Nella specie, al contrario, emerge dalla sentenza d’appello – che sul punto appare correttamente e logicamente motivata e coerente – che tale prova è completamente mancata. In base all’istruttoria svolta, infatti, è stato accertato che le gare in questione si svolgevano solo su una delle piste del comprensorio (OMISSIS), che l’incidente è avvenuto su un’altra pista e in orario probabilmente diverso da quello di svolgimento delle gare medesime. Ne consegue che ogni discussione in punto di diritto sulla natura della responsabilità nel caso in questione – rilevante soprattutto ai fini del diverso riparto dell’onere della prova nelle ipotesi di cui agli artt. 2043 e 2050 cod. civ. – è inutile, perchè l’attore è venuto meno al proprio fondamentale onere di provare il nesso tra l’attività asseritamente pericolosa e il fatto dannoso a lui occorso; tanto che il giudice d’appello, con valutazione neppure contestata in questa sede, non ha ammesso la prova orale richiesta, così come aveva già fatto il tribunale, ritenendola del tutto inconferente in relazione alla vicenda.

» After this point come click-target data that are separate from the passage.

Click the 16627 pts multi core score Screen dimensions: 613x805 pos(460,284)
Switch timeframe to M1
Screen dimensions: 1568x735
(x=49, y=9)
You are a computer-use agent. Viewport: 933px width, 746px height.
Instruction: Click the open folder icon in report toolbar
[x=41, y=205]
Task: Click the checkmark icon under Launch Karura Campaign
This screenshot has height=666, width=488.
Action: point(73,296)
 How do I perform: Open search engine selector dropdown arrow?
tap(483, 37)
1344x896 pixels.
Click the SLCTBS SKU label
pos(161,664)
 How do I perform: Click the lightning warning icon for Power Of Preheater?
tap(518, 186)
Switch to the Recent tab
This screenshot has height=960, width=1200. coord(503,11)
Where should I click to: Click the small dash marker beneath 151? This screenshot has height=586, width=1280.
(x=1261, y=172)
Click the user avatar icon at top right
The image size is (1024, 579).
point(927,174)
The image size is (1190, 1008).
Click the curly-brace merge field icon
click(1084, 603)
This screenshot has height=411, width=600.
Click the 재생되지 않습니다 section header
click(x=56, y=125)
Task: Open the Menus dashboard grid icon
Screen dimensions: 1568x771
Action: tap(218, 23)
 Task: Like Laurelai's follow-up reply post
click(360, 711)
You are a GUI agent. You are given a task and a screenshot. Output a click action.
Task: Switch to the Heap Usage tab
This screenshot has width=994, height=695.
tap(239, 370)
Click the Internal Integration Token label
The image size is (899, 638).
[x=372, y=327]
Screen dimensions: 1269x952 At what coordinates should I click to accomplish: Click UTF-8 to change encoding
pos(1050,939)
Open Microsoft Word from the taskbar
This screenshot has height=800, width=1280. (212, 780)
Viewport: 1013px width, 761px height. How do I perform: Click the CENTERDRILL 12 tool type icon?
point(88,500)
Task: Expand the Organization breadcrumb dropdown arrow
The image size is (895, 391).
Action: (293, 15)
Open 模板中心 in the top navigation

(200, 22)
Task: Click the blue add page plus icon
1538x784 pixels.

3. Il ricorso, pertanto, è rigettato.
Al rigetto segue la condanna del ricorrente alle spese del giudizio di legittimità in favore di entrambi i controricorrenti, nella misura indicata in dispositivo.
P.Q.M.
La Corte rigetta il ricorso. Condanna il ricorrente alla rifusione delle spese del giudizio di legittimità, liquidate rispettivamente in Euro 3.200,00 in favore di ciascuno dei contro ricorrenti.
Così deciso in Roma, nella Camera di consiglio della Sezione Terza Civile, il 20 giugno 2012.